NDN on Galileo

Debug Galileo

Mostly it is related to connection problem.

DHCP Server Mis-configuration

Just connect a normal device (your cell phone, laptop) to your DHCP server. If it works, your DHCP server is fine.

Network Problem

If you think maybe it is the network problem, the routing process is wrong, try assign Galileo a static IP to make things simpler. Mount the image's file system on your host by mount -t ext3 -o loop image-full-galileo-clanton.ext3 /tmp/sdcard and edit /etc/network/interfaces to assign eth0 a static IP and gateway. They manually set up path from your host by adding static arp entry arp -s static-ip-of-galileo mac-of-galileo. If all these does not work, your image could be corrupted.

Corrupted Image

  1. Are you using partition type master boot record with a FAT32 partition?
  2. Did you rename the files corrected? Maybe you delete one more character?
  3. Did you copy the images from the same build? For example, every build updates image-full-galileo-clanton.ext3, and core-image-minimal-initramfs-clanton.cpio.gz. Combining two files from different build might not work.

Illegal instruction (SIGILL)

Usually this is due to the wrong flag during cross compilation.
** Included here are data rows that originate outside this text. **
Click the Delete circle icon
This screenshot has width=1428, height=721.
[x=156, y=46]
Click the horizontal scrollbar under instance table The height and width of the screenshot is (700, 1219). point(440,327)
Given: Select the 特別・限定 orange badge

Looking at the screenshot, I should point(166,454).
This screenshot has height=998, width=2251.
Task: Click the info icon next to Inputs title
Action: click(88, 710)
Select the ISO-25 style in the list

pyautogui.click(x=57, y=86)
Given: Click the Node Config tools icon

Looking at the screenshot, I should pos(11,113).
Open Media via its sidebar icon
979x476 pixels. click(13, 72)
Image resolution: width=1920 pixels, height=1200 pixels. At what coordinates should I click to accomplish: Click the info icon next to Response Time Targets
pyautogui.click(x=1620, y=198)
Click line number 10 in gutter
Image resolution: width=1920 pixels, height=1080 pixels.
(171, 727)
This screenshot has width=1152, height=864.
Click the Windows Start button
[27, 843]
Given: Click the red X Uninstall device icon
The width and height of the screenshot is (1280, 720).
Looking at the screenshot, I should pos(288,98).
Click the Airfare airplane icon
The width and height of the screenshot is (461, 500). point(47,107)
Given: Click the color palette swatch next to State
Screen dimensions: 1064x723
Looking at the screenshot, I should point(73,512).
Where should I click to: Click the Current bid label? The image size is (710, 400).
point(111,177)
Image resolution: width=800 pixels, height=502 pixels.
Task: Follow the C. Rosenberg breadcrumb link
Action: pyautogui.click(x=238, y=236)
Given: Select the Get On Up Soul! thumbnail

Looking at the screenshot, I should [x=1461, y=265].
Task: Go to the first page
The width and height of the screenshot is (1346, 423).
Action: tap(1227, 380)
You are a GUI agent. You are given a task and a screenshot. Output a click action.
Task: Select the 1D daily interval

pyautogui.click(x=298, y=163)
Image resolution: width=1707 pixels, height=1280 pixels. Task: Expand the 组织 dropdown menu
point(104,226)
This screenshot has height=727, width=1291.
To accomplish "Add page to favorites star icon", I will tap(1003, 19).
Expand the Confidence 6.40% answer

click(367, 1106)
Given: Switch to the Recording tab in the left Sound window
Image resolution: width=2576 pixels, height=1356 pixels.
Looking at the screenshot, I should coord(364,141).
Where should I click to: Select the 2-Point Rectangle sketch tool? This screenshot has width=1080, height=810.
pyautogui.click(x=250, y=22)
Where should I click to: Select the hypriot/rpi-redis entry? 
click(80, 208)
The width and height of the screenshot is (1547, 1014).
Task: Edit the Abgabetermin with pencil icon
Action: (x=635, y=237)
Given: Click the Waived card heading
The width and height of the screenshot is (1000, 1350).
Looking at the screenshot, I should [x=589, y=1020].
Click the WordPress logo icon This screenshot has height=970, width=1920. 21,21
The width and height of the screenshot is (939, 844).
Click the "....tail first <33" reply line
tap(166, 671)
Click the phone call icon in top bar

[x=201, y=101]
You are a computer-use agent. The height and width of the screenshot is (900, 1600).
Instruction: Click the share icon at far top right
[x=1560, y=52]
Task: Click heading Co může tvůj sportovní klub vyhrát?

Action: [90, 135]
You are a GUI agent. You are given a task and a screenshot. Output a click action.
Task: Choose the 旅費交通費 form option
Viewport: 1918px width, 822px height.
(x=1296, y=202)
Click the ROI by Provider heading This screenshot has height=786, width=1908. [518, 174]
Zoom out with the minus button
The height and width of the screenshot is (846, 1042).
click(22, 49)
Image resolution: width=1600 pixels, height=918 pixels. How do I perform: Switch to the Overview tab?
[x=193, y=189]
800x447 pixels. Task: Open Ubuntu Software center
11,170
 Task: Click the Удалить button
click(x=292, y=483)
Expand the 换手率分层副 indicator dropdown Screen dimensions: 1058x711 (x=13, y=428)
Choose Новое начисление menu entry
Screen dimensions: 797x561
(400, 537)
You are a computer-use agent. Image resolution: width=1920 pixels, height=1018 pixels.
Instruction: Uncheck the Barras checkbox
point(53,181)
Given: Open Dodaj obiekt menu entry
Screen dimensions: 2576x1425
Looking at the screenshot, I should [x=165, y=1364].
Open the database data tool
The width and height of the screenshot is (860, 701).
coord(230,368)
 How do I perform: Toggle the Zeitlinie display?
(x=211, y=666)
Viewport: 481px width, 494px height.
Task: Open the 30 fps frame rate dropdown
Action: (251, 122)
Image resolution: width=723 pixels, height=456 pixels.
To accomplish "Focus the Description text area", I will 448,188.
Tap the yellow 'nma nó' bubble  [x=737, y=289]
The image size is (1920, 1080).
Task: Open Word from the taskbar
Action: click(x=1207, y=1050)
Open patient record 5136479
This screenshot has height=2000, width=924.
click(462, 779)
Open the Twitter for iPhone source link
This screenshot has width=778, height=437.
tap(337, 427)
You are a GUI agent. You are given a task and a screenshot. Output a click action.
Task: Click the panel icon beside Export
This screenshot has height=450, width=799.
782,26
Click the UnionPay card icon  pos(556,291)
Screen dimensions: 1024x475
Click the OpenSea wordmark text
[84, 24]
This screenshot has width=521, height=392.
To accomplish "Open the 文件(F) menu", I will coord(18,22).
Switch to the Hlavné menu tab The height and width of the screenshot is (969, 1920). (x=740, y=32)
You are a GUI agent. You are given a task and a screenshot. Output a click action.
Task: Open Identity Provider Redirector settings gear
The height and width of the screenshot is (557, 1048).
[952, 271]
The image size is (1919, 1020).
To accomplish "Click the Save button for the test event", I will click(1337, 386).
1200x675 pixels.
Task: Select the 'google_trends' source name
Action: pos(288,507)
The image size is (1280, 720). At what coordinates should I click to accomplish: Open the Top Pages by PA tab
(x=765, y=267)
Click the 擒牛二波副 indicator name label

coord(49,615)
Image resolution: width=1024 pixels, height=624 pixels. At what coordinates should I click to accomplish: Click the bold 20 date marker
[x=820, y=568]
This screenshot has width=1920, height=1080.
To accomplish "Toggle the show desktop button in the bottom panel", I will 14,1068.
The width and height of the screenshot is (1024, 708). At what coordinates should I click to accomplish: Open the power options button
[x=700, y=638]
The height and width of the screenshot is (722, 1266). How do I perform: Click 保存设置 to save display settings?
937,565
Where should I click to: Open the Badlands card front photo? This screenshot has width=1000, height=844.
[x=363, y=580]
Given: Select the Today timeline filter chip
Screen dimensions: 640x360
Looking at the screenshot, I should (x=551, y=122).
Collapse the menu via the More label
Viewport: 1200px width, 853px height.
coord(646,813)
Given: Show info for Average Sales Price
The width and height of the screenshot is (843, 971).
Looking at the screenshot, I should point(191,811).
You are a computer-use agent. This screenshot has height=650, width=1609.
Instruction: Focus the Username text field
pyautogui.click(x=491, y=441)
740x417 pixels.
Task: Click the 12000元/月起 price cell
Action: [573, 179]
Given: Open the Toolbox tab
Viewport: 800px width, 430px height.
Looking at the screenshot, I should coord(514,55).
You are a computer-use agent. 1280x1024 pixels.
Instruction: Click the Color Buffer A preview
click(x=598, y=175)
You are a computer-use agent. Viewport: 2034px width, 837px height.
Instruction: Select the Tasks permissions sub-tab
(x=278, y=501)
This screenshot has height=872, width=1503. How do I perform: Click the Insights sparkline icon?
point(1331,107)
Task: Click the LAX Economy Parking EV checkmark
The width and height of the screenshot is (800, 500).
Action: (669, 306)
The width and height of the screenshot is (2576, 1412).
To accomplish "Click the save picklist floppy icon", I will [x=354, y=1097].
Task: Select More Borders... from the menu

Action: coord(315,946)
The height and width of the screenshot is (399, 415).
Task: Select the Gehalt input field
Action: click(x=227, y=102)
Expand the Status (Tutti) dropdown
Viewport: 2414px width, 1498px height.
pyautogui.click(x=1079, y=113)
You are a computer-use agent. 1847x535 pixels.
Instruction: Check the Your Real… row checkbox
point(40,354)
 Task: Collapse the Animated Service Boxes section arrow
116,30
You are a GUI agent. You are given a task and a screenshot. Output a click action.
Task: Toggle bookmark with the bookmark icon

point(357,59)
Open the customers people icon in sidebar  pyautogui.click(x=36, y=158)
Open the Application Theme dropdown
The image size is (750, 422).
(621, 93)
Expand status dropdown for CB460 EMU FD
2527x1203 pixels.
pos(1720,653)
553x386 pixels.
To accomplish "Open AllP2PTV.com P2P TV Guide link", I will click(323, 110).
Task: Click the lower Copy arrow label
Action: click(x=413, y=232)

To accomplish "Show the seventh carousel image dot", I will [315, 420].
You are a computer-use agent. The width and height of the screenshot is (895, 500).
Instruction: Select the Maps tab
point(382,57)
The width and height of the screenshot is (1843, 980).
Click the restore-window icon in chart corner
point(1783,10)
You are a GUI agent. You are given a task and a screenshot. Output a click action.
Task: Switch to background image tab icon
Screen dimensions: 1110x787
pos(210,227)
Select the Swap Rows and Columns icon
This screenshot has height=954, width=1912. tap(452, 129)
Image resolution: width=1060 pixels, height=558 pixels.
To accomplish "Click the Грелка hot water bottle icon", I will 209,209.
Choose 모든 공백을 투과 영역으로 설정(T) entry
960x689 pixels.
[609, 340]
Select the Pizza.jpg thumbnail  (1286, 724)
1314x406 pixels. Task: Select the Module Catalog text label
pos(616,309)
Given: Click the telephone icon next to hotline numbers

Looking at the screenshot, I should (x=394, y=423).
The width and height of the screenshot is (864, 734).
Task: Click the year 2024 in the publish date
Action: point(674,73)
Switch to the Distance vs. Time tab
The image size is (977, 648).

SIGILL is sent to a process if it tries to execute an illegal machine-language instructions. Two possible cases are

  1. Incorrectly formed machine-language instruction by compiler. In this case, you are probably helpless as you need to fix your compiler.... Usually though, gcc is fairly stable, you get SIGILL because of the second case.
  2. Your CPU encounters a unknown instruction (note from CPU's point of view, an ill-formed instruction is the same as an unknown instruction).

The unknown instruction could be generated by your compiler when you issued the wrong flag during cross compilation. But if you cross compiled a bunch of stuff, and the dependencies are a huge mess, how do you quickly know which program or libraries contains the illegal instruction?

The answer is core dump. A core dump is a file containing a memory image of the process at the time it terminated. (The term core derives from an old memory technology.) This memory image can be loaded into a debugger in order to examine the state of a program’s code and data at the moment when the signal arrived.

The following table from tlpi illustrates the default behabior of a process when it receive a signal. core means generating a core dump file. Here we see SIGILL generates a core dump.

Default Action for Signals

However, Galileo's Yocto image is a small system with limited storage, unlike your PC, it does not generate core dump by default (otherwise the filesystem is quickly overloaded with the core file). Enable the core dump by

ulimit -c unlimited

ulimit is a shell utility that set shell and process resource limite. -c flag means to set the limit on the size of a core dump file (default is 0 for the Yocto image, so no core dump is generated). unlimited means... well... unlimited.

In this linux image, core dump is generated to the executing directory of the process that generate core dump. The name of the core dump is core (All this is adjustable, see core pattern). After obtaining a core dump, we can use gdb to analyze it.

Assuming gdb is not available in your Galileo, copy the core file to your SDK tool chain, open it with the executable that generate it gdb ./build/bin/ndnsec -c core -tui you will see something like coreDump Here I set sysroot to $PKG_CONFIG_SYSROOT_DIR so that it links to correct libraries.

next give

layout next
r

layout next will show the following machine-language instruction. layout r will run the program until SIGILL, you can see exactly which instruction in which file gives you the error. And now you can further see if the instruction is in the ISA of Galileo's Intel Quark SoC X1000 Core (see Developer’s Manual).

If it is not, that means when you compile that file, instructions outside i586 architecture is used.